The mind behind the hit-animated series Family Guy, Seth MacFarlane, ran with his success. He put a lot of hard work into the popular television show, but there was more at play for it to earn its spot in Fox’s programming lineup. MacFarlane explained how lucky timing was certainly a factor in Family Guy getting the distribution that allowed it to become a phenomenon.
‘Family Guy’ grew thanks to cult success
MacFarlane first brought Family Guy to the air in 1999, which gained attention for its crude humor and boundary-pushing throwback gags. However, Fox continued to move its time slot, pitting it against the likes of Fraiser, Survivor, and Friends. As a result, Family Guy‘s ratings dropped sharply, and they canceled it.

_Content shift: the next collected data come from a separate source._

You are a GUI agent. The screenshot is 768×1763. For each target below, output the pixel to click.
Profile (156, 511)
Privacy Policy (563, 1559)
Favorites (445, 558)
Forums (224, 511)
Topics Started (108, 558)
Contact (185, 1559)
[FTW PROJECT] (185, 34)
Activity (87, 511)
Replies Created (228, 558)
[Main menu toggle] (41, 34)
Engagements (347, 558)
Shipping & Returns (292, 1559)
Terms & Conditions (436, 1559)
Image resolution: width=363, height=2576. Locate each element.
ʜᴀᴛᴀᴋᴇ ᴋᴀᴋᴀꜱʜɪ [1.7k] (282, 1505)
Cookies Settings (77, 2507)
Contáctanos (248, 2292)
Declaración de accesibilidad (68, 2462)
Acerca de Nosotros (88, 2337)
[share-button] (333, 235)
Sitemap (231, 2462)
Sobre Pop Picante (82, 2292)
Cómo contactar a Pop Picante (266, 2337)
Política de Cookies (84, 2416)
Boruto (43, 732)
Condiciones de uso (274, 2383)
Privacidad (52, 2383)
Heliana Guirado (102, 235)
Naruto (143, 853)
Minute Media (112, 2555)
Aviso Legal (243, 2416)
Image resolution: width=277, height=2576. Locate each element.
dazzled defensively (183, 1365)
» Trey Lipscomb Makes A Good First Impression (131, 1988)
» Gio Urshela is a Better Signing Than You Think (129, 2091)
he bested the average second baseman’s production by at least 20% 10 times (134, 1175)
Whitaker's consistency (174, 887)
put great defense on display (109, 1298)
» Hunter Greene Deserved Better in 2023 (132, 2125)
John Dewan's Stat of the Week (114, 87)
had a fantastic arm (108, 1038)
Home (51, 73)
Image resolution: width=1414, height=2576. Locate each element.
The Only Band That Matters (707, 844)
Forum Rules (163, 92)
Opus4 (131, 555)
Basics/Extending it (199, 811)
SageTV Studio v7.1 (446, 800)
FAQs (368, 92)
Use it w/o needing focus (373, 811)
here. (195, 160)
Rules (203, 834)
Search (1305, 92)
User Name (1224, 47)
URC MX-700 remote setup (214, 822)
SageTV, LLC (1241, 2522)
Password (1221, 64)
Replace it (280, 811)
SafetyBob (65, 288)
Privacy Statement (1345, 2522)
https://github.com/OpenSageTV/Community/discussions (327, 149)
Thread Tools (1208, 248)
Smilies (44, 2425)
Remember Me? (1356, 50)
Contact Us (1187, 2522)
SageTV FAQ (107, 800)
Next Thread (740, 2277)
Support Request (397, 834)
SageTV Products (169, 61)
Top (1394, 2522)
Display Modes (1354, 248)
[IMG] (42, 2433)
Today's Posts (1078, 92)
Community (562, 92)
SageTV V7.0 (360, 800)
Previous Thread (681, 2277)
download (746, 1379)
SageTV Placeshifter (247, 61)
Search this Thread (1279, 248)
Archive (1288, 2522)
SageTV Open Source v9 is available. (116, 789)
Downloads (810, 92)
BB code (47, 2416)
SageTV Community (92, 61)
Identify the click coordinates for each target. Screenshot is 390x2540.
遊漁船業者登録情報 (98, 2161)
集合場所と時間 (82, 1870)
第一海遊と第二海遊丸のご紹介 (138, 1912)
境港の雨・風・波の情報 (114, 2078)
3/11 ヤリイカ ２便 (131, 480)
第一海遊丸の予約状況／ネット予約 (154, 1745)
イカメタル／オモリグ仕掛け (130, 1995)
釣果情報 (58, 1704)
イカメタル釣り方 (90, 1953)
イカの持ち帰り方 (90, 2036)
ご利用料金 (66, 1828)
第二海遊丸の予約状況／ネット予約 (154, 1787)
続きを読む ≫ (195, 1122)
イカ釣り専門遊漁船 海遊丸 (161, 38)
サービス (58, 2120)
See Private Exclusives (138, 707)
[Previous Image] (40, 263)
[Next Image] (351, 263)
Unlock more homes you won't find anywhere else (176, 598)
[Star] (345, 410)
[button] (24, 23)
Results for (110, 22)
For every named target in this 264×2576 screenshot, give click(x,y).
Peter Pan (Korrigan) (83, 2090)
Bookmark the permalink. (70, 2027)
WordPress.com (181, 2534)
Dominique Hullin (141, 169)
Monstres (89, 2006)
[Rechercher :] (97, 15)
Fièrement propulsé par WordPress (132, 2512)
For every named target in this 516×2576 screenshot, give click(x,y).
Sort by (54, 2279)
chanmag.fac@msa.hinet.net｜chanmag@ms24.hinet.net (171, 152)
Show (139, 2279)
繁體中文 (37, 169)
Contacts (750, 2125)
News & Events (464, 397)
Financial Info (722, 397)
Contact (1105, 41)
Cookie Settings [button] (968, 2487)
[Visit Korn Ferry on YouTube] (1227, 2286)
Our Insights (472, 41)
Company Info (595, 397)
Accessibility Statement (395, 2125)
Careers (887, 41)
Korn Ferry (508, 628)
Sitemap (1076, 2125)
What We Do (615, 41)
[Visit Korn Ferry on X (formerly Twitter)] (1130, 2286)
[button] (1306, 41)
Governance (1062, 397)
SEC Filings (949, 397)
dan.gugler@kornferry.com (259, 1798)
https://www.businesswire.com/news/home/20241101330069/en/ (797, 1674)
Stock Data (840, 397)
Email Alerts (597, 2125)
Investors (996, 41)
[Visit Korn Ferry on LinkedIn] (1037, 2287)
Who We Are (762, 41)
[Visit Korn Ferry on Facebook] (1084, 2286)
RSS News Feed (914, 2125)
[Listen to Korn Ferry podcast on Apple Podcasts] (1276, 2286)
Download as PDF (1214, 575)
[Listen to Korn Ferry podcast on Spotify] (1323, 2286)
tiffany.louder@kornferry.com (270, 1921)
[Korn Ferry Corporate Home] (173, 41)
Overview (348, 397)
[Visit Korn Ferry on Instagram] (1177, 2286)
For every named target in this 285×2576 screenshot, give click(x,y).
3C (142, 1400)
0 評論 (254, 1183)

Fox saw the MacFarlane animated show as an opportunity to sell the rights for its reruns, but they couldn’t find many takers. Family Guy saw massive success on Adult Swim and home video, fully proving the show’s cult success. However, the controversy surrounding the show’s cancelation ultimately allowed it to come back bigger and better than ever.
Family Guy is still on the air, entering season 21 in Sept. 2022.
Seth MacFarlane pitched ‘Family Guy’ at just the right time
According to Peacock’s Hart to Heart, MacFarlane revealed what went into making Family Guy such a massive success. The journey wasn’t so easy, but he worked hard to get a studio interested in picking it up. However, he acknowledged that there was a bit of luck that went into the timing of his pitch. Host Kevin Hart brought up similar animated shows, such as Beavis and Butt-Head, asking him what shows opened the door for him.
“That show was underrated, well not underrated, I think at this point, people do acknowledge it for how stealthily groundbreaking it was,” MacFarlane said about Beavis and Butt-Head. “It was really something, that show.”
However, MacFarlane attributed the success of other animated shows to allowing Family Guy to become what it is.
“Again, not to sound like a broken record, The Simpsons changed the playing fields,” MacFarlane said. “I don’t think I ever pitch Family Guy, obviously later King of the Hill, I don’t think I could have pitched that show if that complete reset of that industry had not taken place. You know, when I came to Fox to pitch Family Guy, King of the Hill was sort of just getting off the ground. It was pretty new.”
MacFarlane came onto the scene at just the right time with Family Guy, which might not have had the success that it had without other big players.
“I did bust my ass, I worked really hard,” MacFarlane explained. “It was also [that] timing was a little bit in play there. I was pitching Family Guy at exactly the time that everyone wanted animation. I mean, that was all anyone would buy. The Simpsons had just exploded, King of the Hill was doing great, everybody wanted animation. So, I happened to be selling exactly what they were buying.”
Seth MacFarlane had no problem working as both a creative and talent
Hart brought up how MacFarlane pitched Family Guy as both a creative and talent. He voiced some of the show’s main characters, including Peter, Brian, and Stewie Griffin. However, Hart explained how difficult that must be to wear so many hats on a show that MacFarlane was also the creator of. Nevertheless, he explained that he thinks the life of a live-action actor must be much more difficult.
“Part of that was, I’d done voices and impressions since I was a kid,” MacFarlane said. “It’s interesting because … I’m always in awe of actors who can go on camera and do something, take such command of the scene. They say, ‘Oh boy, voice-over, that must be really hard.’ It’s like, ‘God, it’s really not. To me, it’s not. It’s what you guys do on camera headlining a movie, that’s tough.”